Promo photo of the Pacquiao-Marquez Bout

So what do you think will happen if Pacquiao loses to Juan Manuel Marquez this Sunday? Can you imagine a scenario like that?

A must win bout for Pacquiao
We all want Manny Pacquiao must to win convincingly in this bout against Juan Manuel Marquez. This is their third bout and Marquez has never acknowledged his defeat against Pacquiao. In fact, Manny has every reason not to fight the Mexican. He has everything to lose; Marquez everything to gain. But then again the lure of the fight day pay-out may be too much. After all, it means another millions of dollars to Pacquiao’s bank account.

Marquez has a fighting chance
To be sure, Marquez has a fighting chance to win over Pacquiao. First of all, he has every motivation to beat Manny Pacquiao.  He felt he was screwed in their first two fights, and this should motivate him to do enough in the ring to convince the judges that he, not Pacquiao is the winner the third time around.

Second of all, Marquez has the hand speed, an exceptional counterpunching skill and use his jab effectively against his opponents. Coupled with his reach advantage, he has a formidable arsenal that may help him secure a win against Pacquiao.

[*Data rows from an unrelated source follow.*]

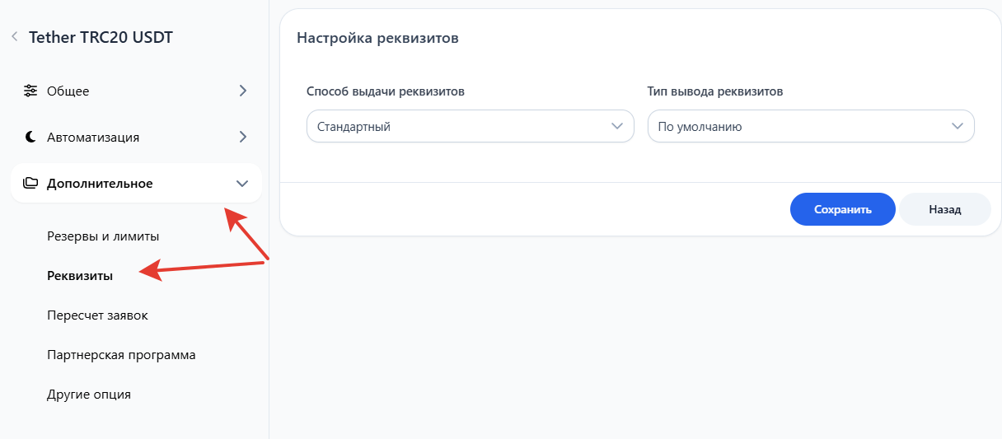Collapse Дополнительное with its down chevron
1002x439 pixels.
[x=242, y=184]
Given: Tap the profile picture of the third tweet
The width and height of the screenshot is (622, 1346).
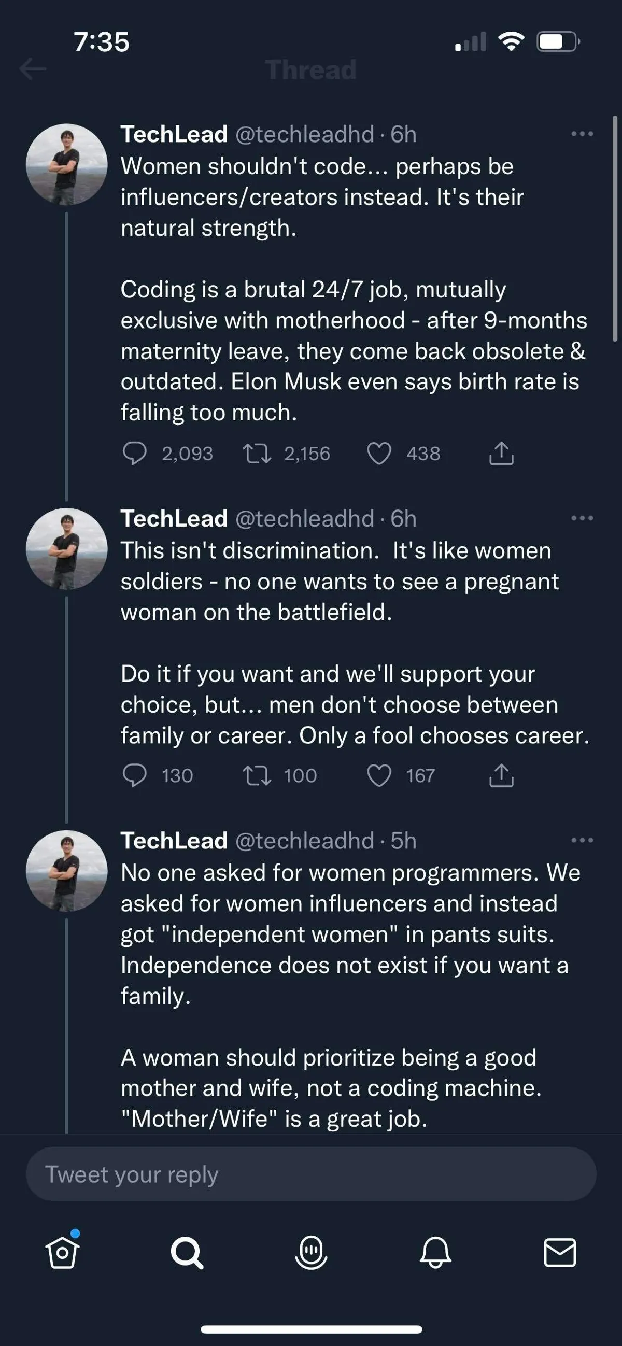Looking at the screenshot, I should (x=66, y=871).
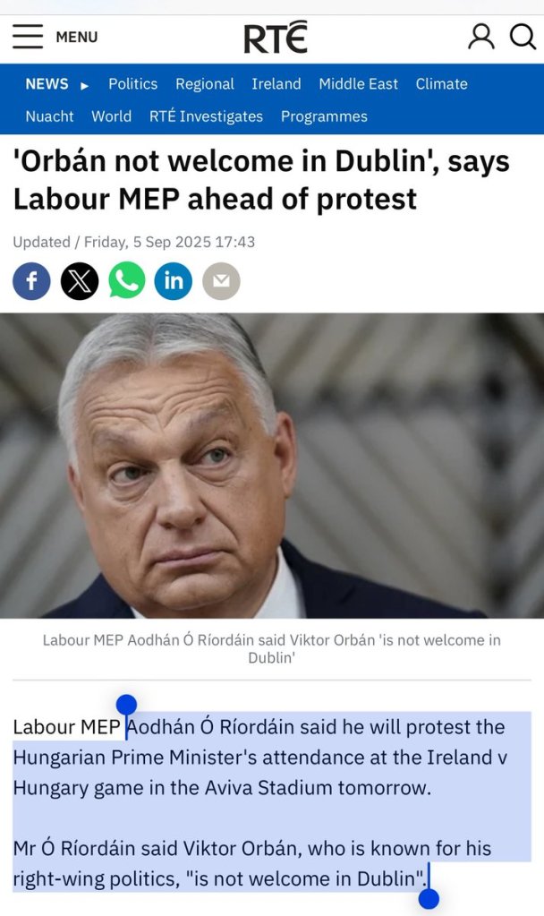Go to the Nuacht section
Screen dimensions: 544x916
49,116
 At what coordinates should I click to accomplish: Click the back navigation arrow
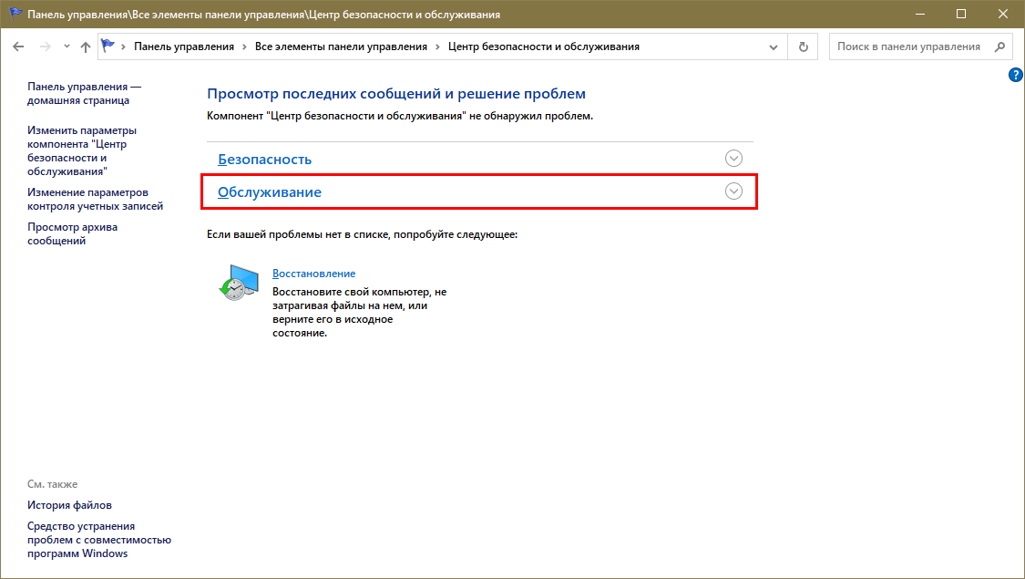[x=18, y=47]
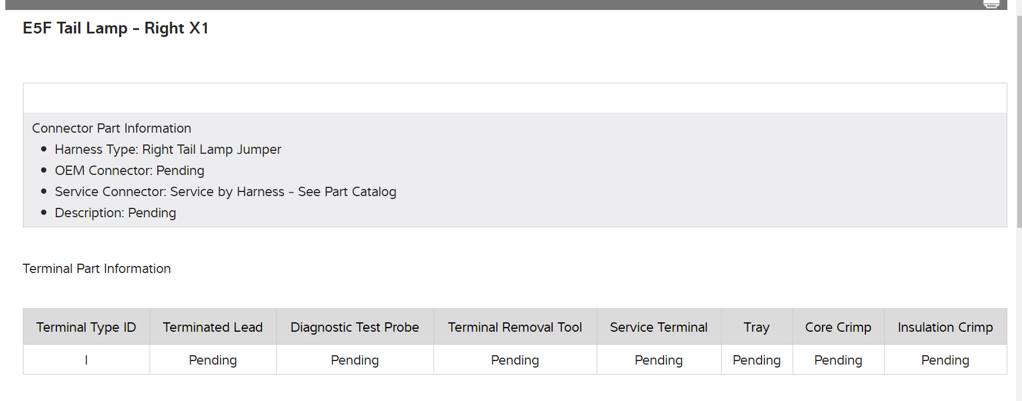This screenshot has height=401, width=1022.
Task: Click the Diagnostic Test Probe column header
Action: click(355, 327)
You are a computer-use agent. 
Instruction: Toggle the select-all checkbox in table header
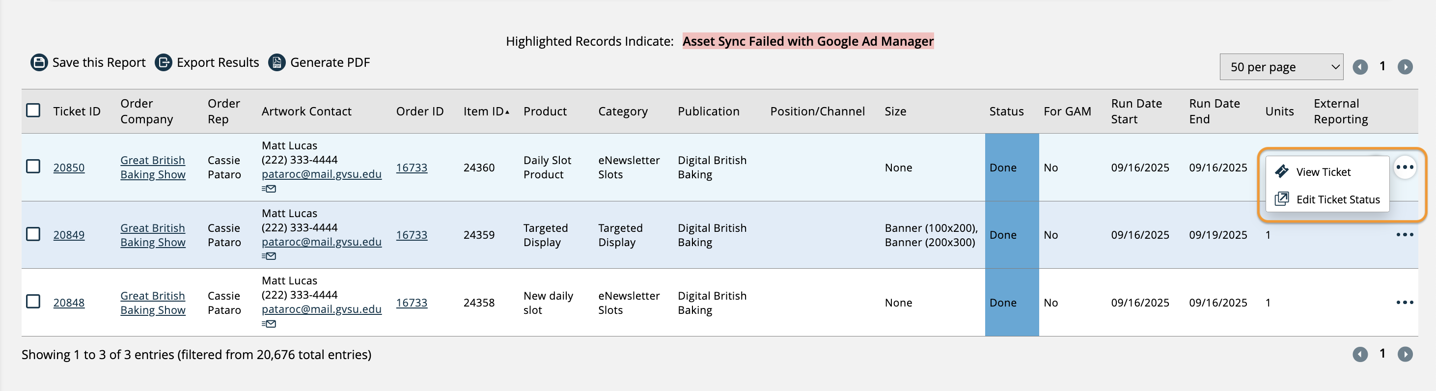pos(33,110)
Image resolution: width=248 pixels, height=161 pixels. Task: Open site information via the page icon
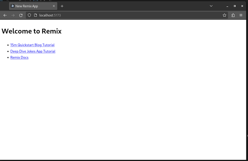(35, 15)
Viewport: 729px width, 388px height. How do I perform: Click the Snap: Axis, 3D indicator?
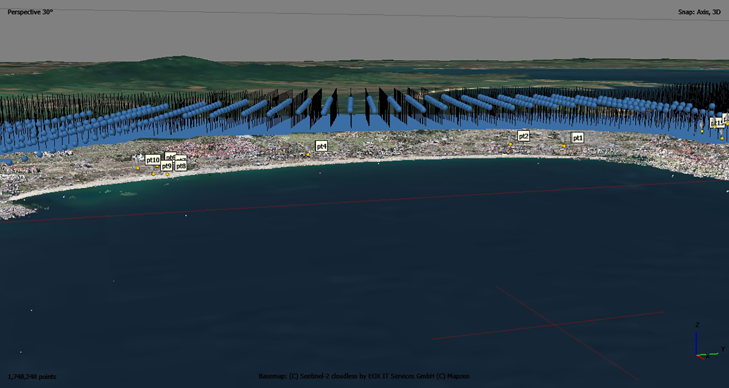[x=699, y=12]
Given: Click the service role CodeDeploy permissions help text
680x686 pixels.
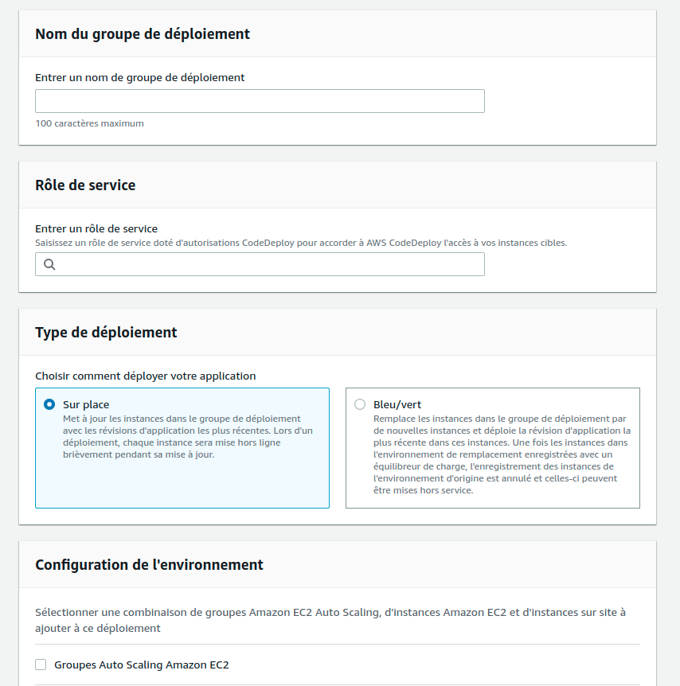Looking at the screenshot, I should tap(301, 243).
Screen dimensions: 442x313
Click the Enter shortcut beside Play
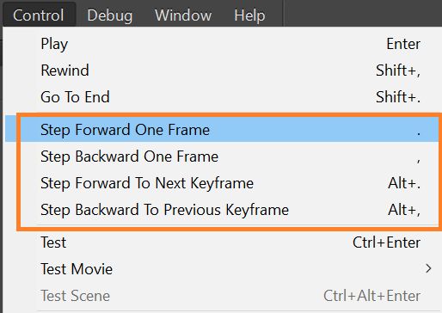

Finally, there are distractions that come Manny Pacquiao’s way today. Negative news has surfaced about Manny’s troubles with some accountants:  that Manny Pacquiao has some tax troubles which these accountants fixed, that he did not pay for the services of these accountants; and that he borrowed money from these accountants but refused to pay them.

So, can you imagine what would happen if Pacquiao will lose this fight?

What if Pacquio Loses the fIght?
For one, he will surely get the ire of the hundreds of gambling aficionados who bet their moneys on him. Never mind if they have already raked in a couple of millions from winnings in his previous fights. Just like a fighting cock, a boxer is only as good as his last performance. Try to lose and these bettors will blame him for every possible reason that they can think of as the reason why he lost the fight.

He may no longer have as many hangers on to watch his post fight concerts and celebrations. The hangers will be gone immediately after the post fight conference.

When he comes back to the country, he may no longer have the usual parade around various cities in the metropolis alongside some politicians.  A lot of politicians will avoid him. Several of his fellow congressmen will not even bother to thank him for the free plane tickets and hotels rooms he gave them for free.

There may even be a danger that the Arm Forces will withdraw the promotion to Colonel which was recently granted to him. They will simply cite as reason the questions raised by some sectors about his qualification for the rank.

Media will have a heyday analyzing why he lost. They will look at his family life, the state of his finances, his possible troubles with the US IRS, cases filed against him by his previous accountants. He will turn his life upside down just trying to provide explanations on why he lacked concentration for the bout.

Then everybody will focus on his training habits. They will point out his failure to prepare hard for the fight.  His many distractions: his TV show, media interviews, and various personal appearances. They may even mention his ambition to run for higher positions in Philippine politics. Mind you even his dog will be scrutinized.

Everybody loves a winner. The loser will be left alone to lick his wounds. Manny Pacquiao cannot afford to lose.